HarvestStat / HarvestStat

HarvestStat - Harmonized Subnational Crop Statistics
MIT License
6 stars 5 forks source link

External Crop Calendar (ECC) table #23

Closed gnodnooh closed 5 months ago

gnodnooh commented 5 months ago

The FDW's crop calendar (start_date, period_date, season_date, etc.) only relies on "season_name" and does not differentiate between fnid, crop_production_system, product, etc., which is unrealistic. The current HarvestStat processing only expands it with "planting_month" and "harvest_month" manually.

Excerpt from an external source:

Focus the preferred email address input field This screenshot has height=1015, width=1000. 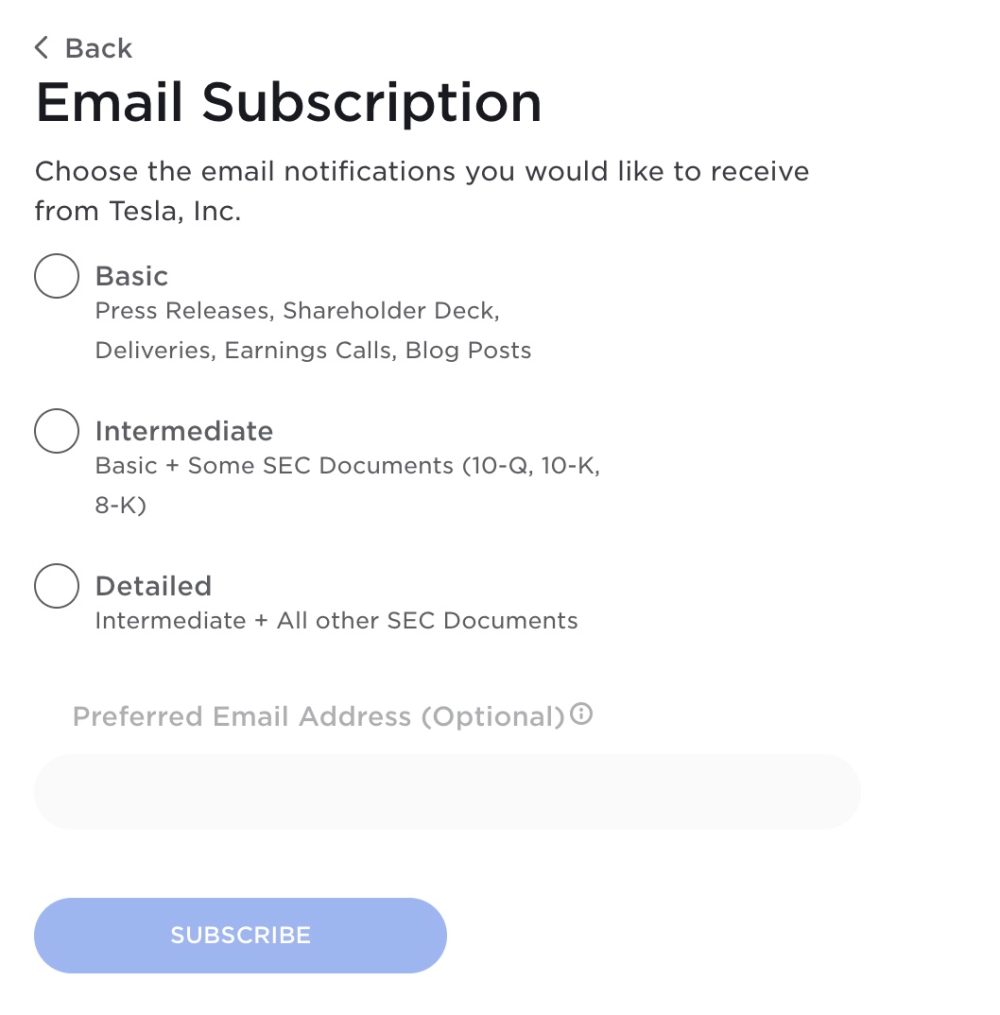click(447, 791)
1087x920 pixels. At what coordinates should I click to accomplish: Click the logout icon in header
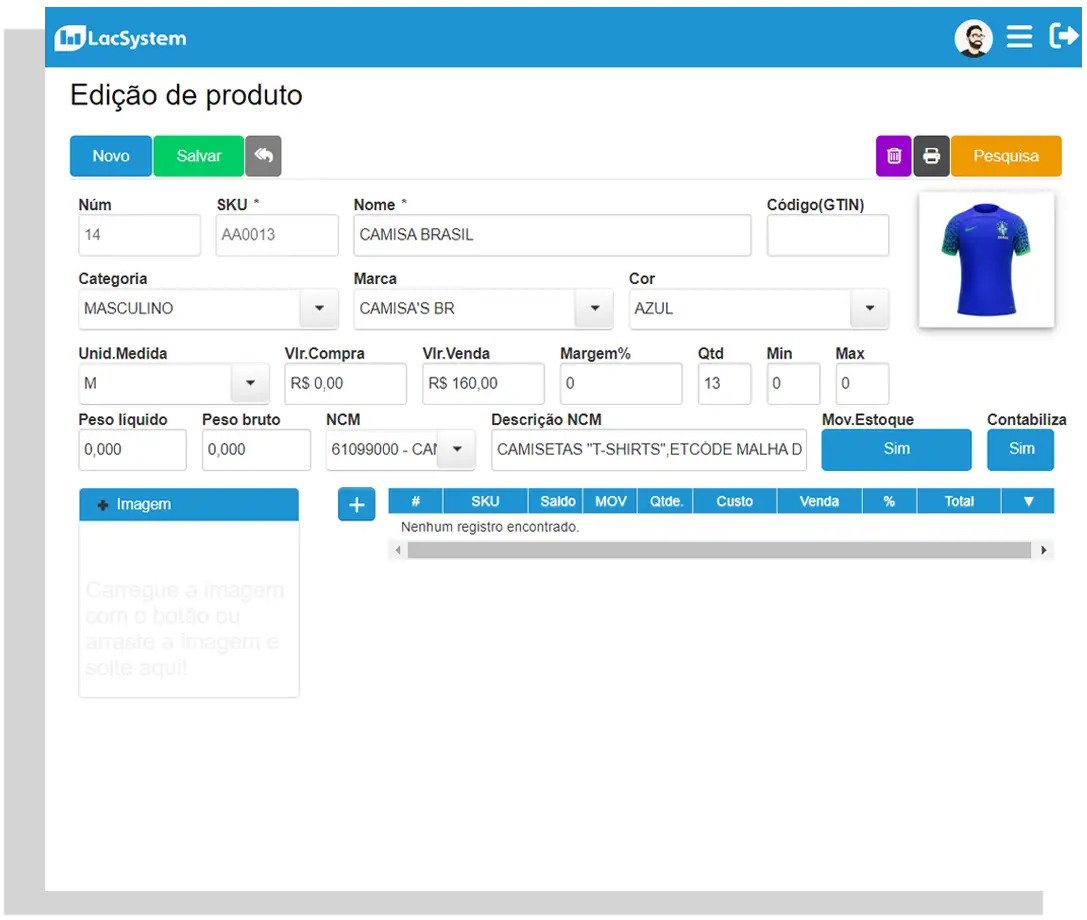click(x=1063, y=37)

The external crop calendar feature allows you to load/apply data from other crop calendar sources, such as Gary's Global Crop Calendar Compilation or the FAO's crop calendar.

Consideration:

gnodnooh commented 5 months ago

We adopted an external crop calendar: https://docs.google.com/spreadsheets/d/1ZBk6KKJtgaVIMktVJibPfmK79m8bSAEvgl7nlY8fDmc/edit#gid=0

Once we make "stack", the below code will create draft of ECC:

stack[['country','season_name','product','crop_production_system','planting_month','harvest_month']].drop_duplicates().sort_values(['country','season_name','product','crop_production_system']).reset_index(drop=True)

Here is a procedure:

  1. Extract a crop calendar table from the "stack" dataframe.
  2. Add/Update (1) to the Global ECC (Google Sheets).
  3. Download (2) and overwrite the local ECC CSV file.
  4. If a year-off issue is found in validation, we correct/download the Global ECC again (steps 2-3).